The theory, as explained by a very serious man in a very serious suit, is this: oil is everywhere. Not just in your gas tank, but in everything that gets shipped, everything that gets delivered. When oil prices go up, the cost of transportation goes up, and suddenly, everything is more expensive. It’s called inflation, and it’s a real mood killer.

And when the Federal Reserve sees inflation rising—and they will, because they always do—they’re less likely to lower interest rates and more likely to raise them. Which means it costs businesses more to borrow money. And when investors see interest rates rise, they start thinking, “Hey, bonds actually pay interest! Maybe I should put my money there instead of some shiny metal that just sits around.” It’s shockingly logical, really.

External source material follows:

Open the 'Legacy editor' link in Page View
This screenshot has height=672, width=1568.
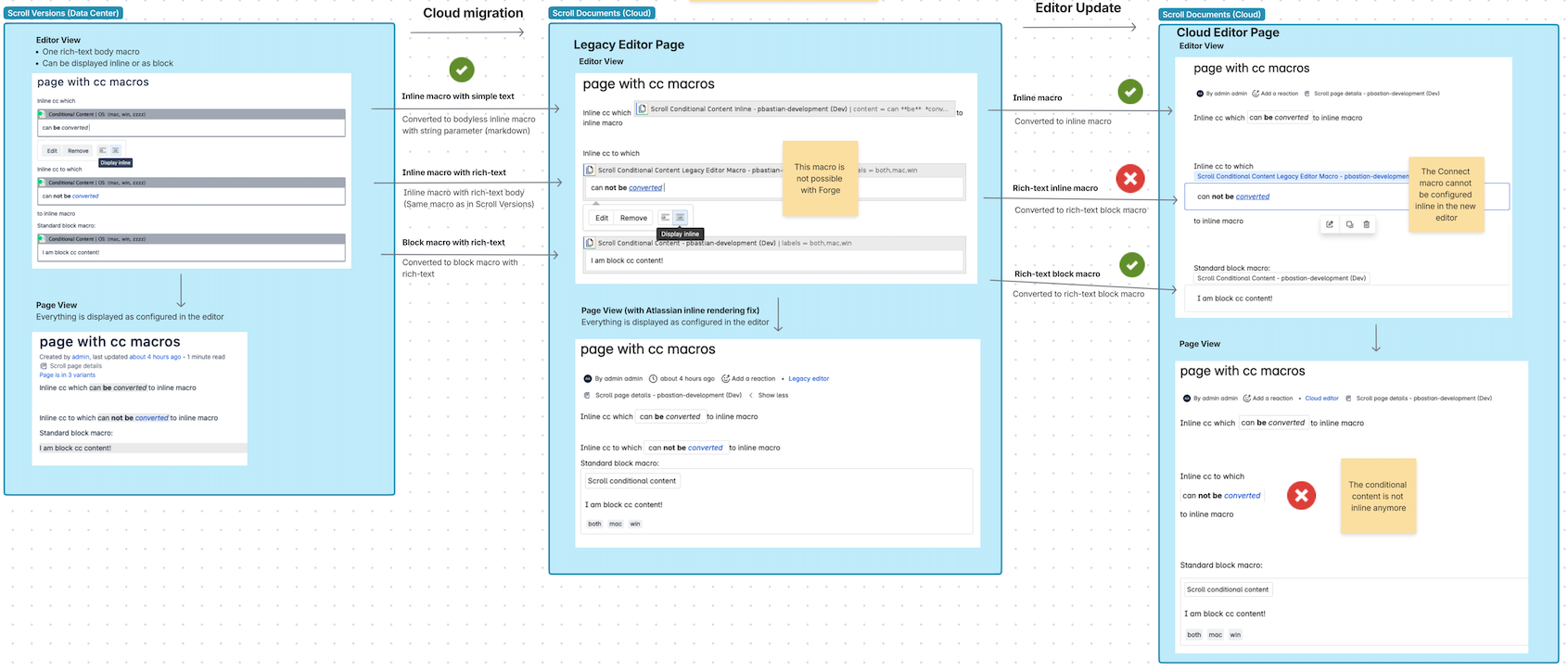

(Barrick, Newmont, and Hecla do pay dividends, yes. But those dividends start to look a little pathetic when you can get a decent return on a risk-free bond. It’s like offering someone a slightly stale cookie when they’re expecting a chocolate cake.)

So, in a nutshell: high oil prices drive inflation, which drives up interest rates, which makes bonds more attractive than precious metals. And that, my friends, is why my portfolio is currently resembling a small, sad heap. I’m starting to think I should have invested in something less… volatile. Like stamps. Or maybe just a really comfortable chair.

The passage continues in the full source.